_WORK REQUIRED_
Take the data below and extract the lines from the one with "You are a computer-use agent. Viewport: 1617px" to the one with "Given: Collapse the", inclusive, exactly as written.

_DATA LISTING_
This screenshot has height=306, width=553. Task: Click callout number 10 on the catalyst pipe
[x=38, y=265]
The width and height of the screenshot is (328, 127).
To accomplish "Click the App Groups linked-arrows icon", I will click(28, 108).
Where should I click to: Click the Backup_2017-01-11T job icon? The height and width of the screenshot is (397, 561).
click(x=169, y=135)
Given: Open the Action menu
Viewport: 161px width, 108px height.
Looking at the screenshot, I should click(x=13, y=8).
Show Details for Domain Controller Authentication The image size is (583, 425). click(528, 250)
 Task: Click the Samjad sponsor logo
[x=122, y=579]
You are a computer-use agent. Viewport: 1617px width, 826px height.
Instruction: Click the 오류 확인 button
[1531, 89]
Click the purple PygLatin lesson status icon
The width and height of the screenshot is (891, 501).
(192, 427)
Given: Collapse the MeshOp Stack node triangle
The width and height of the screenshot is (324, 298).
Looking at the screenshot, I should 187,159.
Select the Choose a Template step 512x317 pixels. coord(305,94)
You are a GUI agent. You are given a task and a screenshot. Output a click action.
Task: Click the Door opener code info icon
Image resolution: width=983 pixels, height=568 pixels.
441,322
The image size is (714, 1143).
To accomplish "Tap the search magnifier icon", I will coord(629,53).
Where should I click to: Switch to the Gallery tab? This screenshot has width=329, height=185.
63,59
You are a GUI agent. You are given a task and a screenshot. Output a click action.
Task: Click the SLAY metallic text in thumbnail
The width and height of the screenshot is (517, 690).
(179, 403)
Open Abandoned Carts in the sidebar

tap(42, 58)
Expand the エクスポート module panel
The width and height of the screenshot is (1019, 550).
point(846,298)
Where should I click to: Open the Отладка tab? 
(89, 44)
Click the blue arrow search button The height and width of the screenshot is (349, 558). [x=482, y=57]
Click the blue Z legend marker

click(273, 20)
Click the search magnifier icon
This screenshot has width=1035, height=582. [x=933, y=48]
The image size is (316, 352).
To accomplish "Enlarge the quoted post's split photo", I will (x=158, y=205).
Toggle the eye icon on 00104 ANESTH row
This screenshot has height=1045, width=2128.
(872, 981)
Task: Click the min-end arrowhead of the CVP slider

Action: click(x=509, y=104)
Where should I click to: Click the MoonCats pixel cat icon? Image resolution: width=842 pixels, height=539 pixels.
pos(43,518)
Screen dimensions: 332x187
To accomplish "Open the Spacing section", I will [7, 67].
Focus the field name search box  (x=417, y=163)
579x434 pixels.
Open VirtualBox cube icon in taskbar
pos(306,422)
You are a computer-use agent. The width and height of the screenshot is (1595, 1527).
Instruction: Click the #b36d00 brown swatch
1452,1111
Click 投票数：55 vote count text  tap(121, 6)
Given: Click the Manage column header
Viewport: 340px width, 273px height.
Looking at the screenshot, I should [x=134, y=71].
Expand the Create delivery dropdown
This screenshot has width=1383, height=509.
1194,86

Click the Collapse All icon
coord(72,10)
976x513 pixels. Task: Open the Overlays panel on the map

_THE COMPLETED TASK_
You are a computer-use agent. Viewport: 1617px width, 826px height.
Instruction: Click the 오류 확인 button
[1531, 89]
Click the purple PygLatin lesson status icon
The width and height of the screenshot is (891, 501).
(192, 427)
Given: Collapse the MeshOp Stack node triangle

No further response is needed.